● **AIM OF THE EXERCISE**: Would you write out every entry exactly, but without the pictures?

Saved entries
-- Opening Marker --

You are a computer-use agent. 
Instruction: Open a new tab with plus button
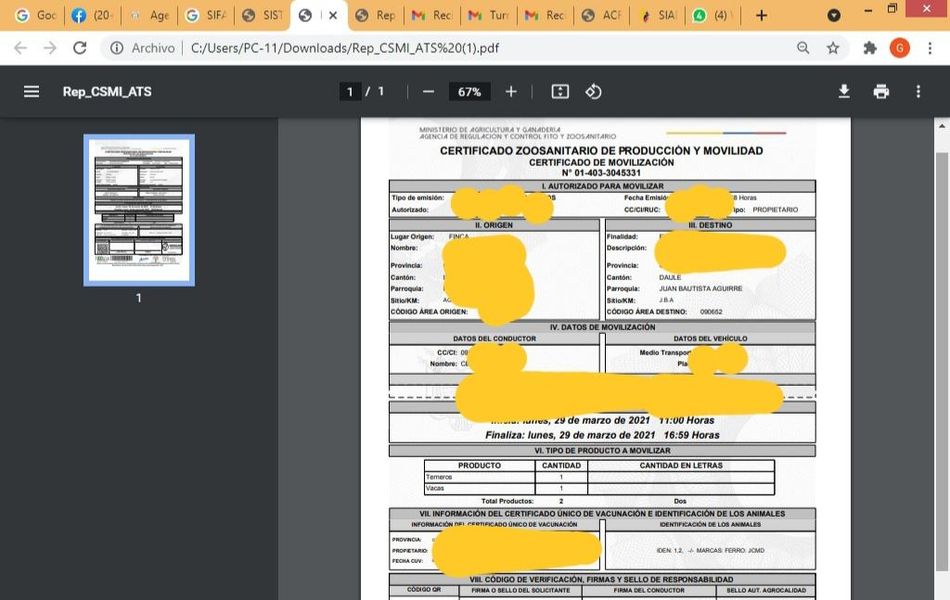[x=762, y=15]
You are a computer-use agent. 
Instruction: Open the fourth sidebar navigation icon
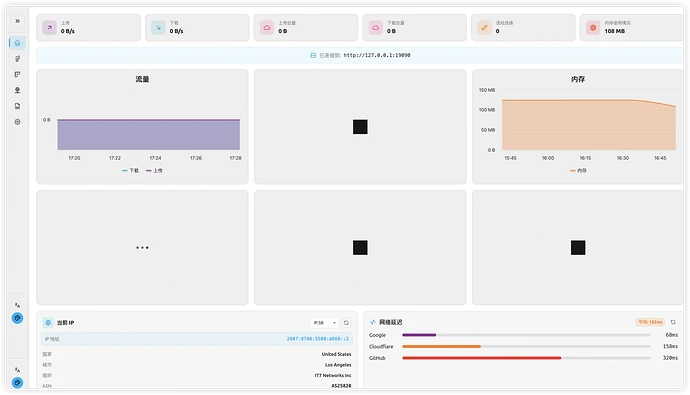[x=18, y=90]
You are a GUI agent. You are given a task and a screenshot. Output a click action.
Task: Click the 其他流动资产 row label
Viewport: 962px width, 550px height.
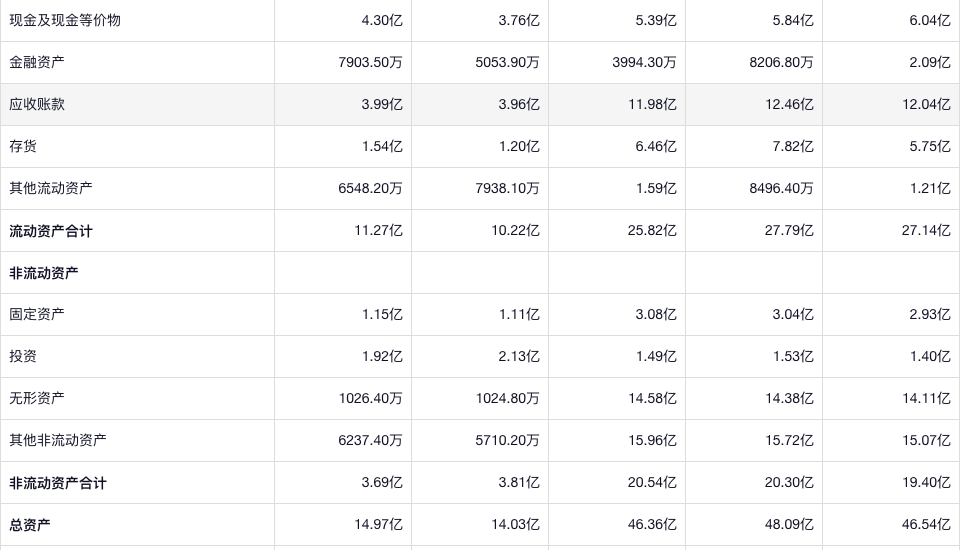click(51, 188)
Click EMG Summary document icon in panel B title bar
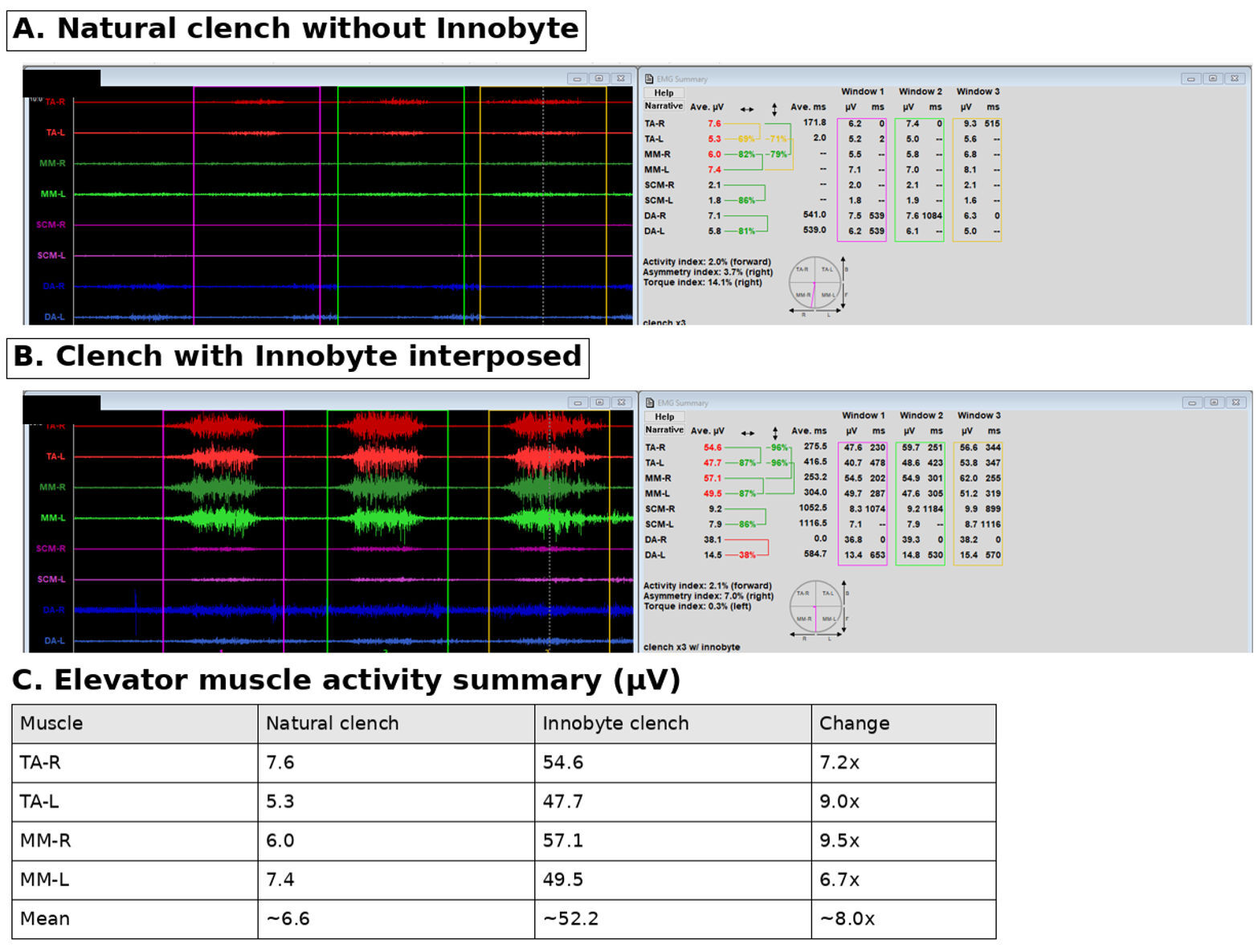Image resolution: width=1258 pixels, height=952 pixels. pyautogui.click(x=650, y=402)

-- Closing Marker --

● **REPLY**:
You are a computer-use agent. 
Instruction: Open a new tab with plus button
[x=762, y=15]
You are a computer-use agent. 
Instruction: Open the fourth sidebar navigation icon
[x=18, y=90]
You are a GUI agent. You are given a task and a screenshot. Output a click action.
Task: Click the 其他流动资产 row label
Viewport: 962px width, 550px height.
click(51, 188)
Click EMG Summary document icon in panel B title bar
Image resolution: width=1258 pixels, height=952 pixels. pyautogui.click(x=650, y=402)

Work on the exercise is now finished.